As a finale to the season ending though, really the episode is only just OK. The arrival in the new galaxy, the challenges of that galaxy, the fact that they have descendants living in the galaxy -- all of that is swept away by the decision to skip the rest of the galaxy. I find myself sympathizing with Rush: you can’t help thinking you’re missing out on the journey. Moreover, it kind of makes what happened in this galaxy all rather meaningless. It got too hard so we got out of Dodge. It’s just not satisfying although I appreciate if they’d gotten a third season it would have allowed for exploring a whole new galaxy.

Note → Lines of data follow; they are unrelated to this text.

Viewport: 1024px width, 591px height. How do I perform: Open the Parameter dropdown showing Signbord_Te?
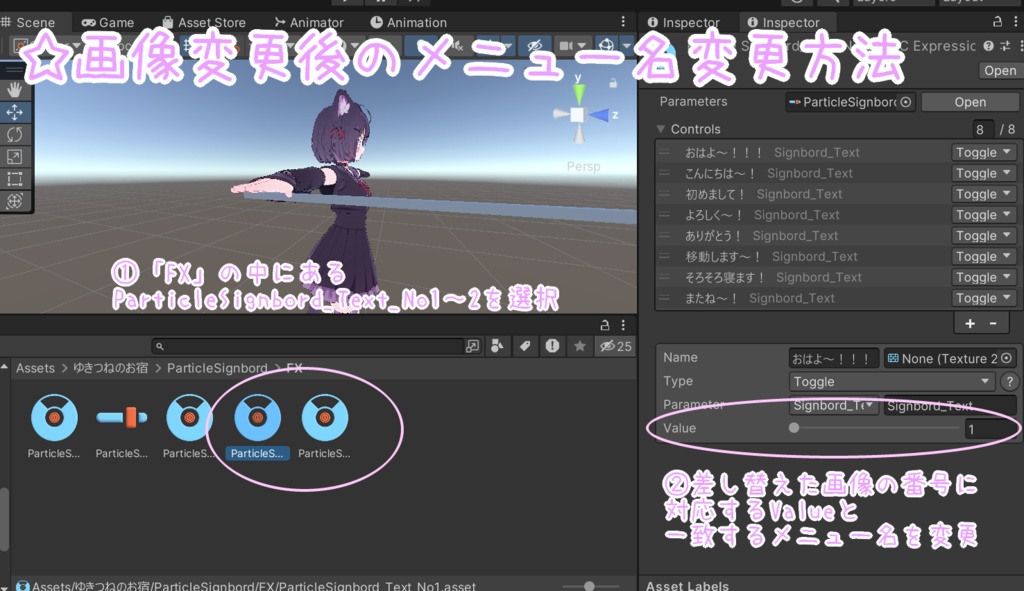(x=831, y=404)
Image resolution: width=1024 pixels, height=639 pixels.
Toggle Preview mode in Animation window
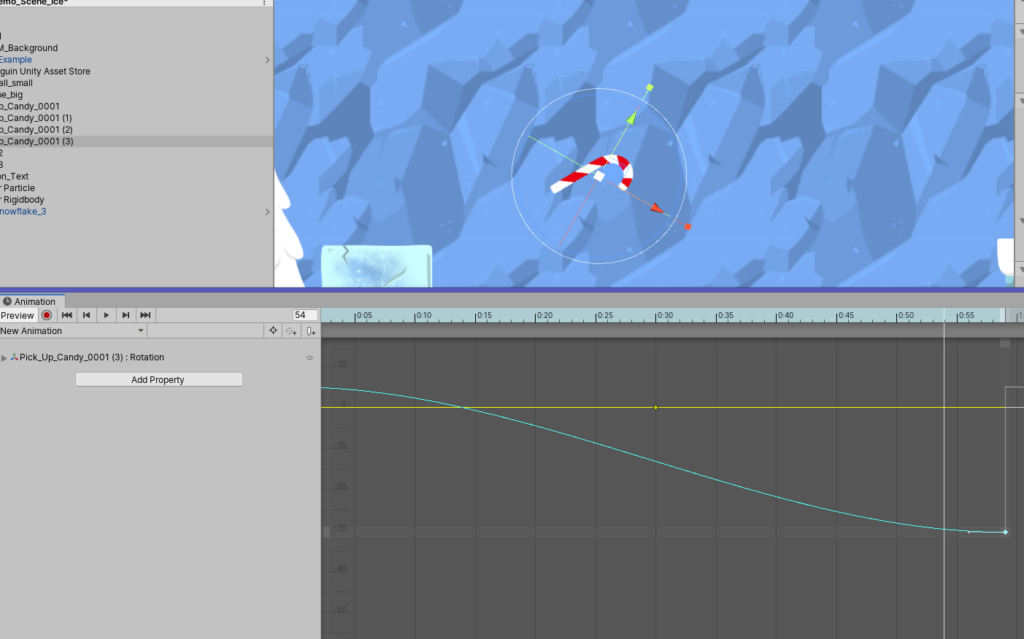point(18,315)
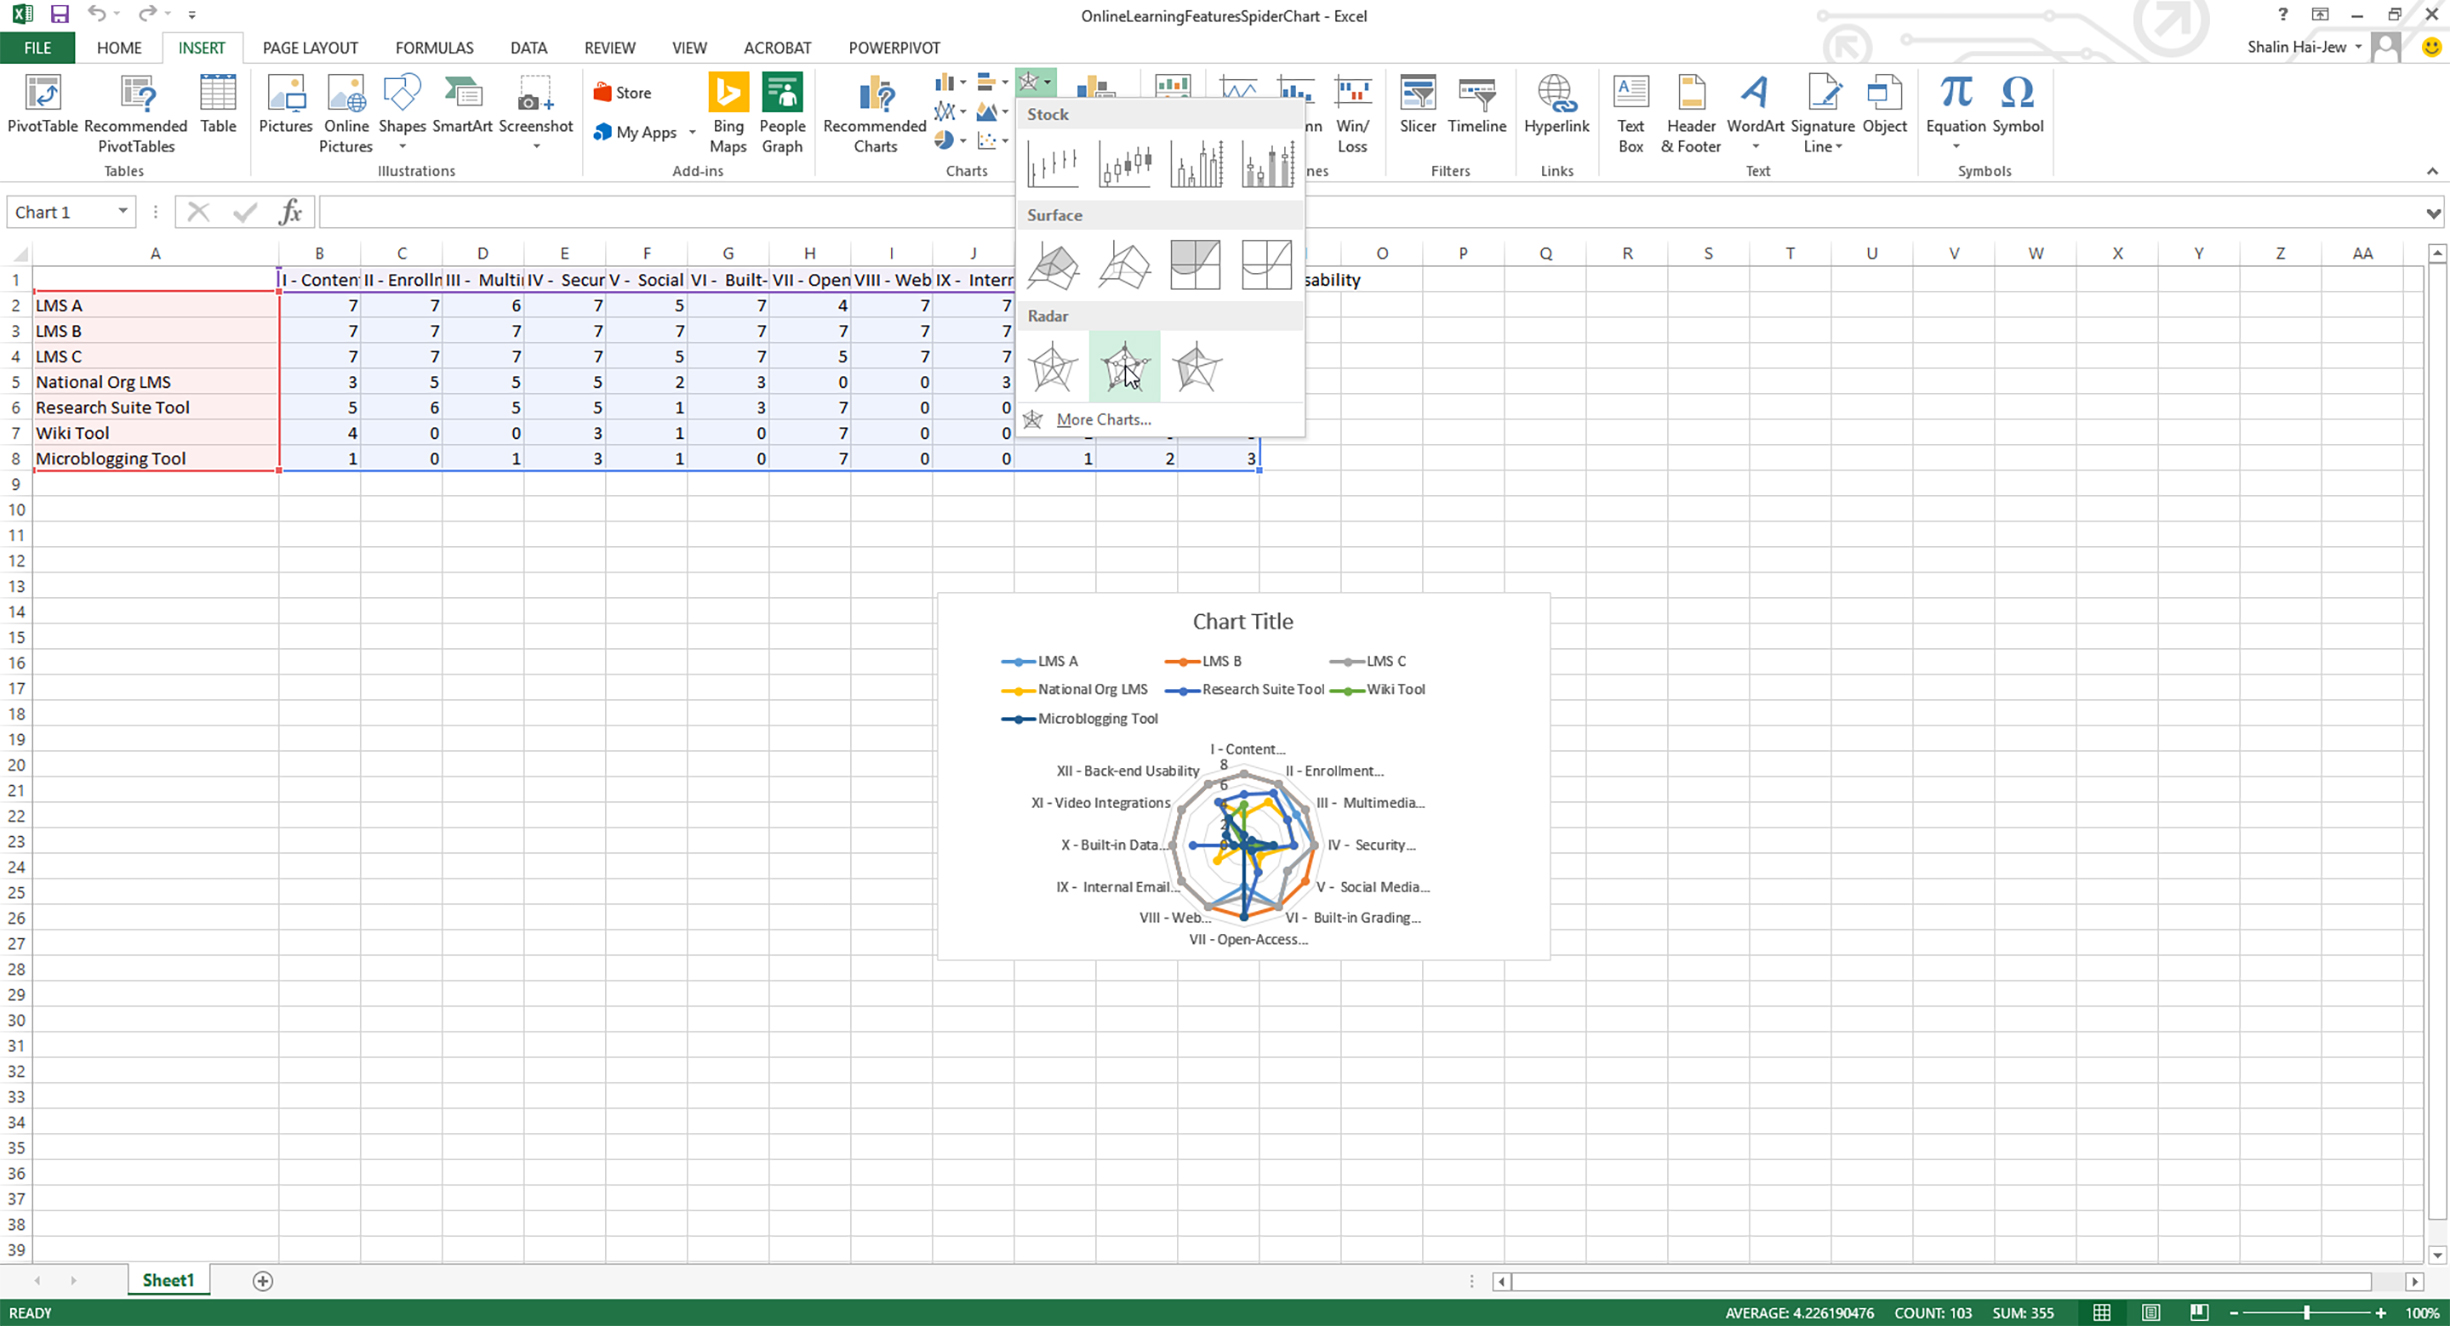The height and width of the screenshot is (1326, 2450).
Task: Toggle Normal view in status bar
Action: tap(2102, 1312)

Exploring new galaxies, whether our own or others, has been the journey the Stargate franchise has taken since Stargate SG-1 reopened the Stargate in 1997. “Gauntlet” isn’t a bad way to say goodbye at all. It has humans just like us overcoming alien threats to survive and find their way; it shows the crew as a team because a team, military and civilian, soldier and scientist, has always been at the heart of the franchise. Symbolically it shows the lights going out, everything going into stasis, but the journey continuing: the hope that one day everything will come back to life again. So, no: it’s not a bad way to end it.

If I’d had three wishes though, it would have been that they could have gotten one of the SG-1 cast back for a final scene on Earth showing the Stargate programme continuing in fiction if not reality; that we could have had something to show what was going on with the characters that we’ve followed for so long both SG-1 and in Stargate Atlantis; that the show wasn’t cancelled at all.

It’s a shame that Universe is undoubtedly going to be blamed by parts of the fandom for ending the franchise but it’s not a bad show and had Syfy had the courage to stay with it, I am certain it would have turned things around rating-wise in its third season. Universe deserves better than to be simply remembered as the show that ended this era of the Stargate franchise.

Brad Wright and his many co-producers deserve a lot of credit for their long custodianship of the franchise. While I might not have agreed with every decision made, every storyline pursued or not pursued, he and the whole Stargate team have provided me with hours of entertainment for which I say a grateful thank you. But I can’t deny that a part of me is secretly hopeful that the Stargate won’t be silent for too long.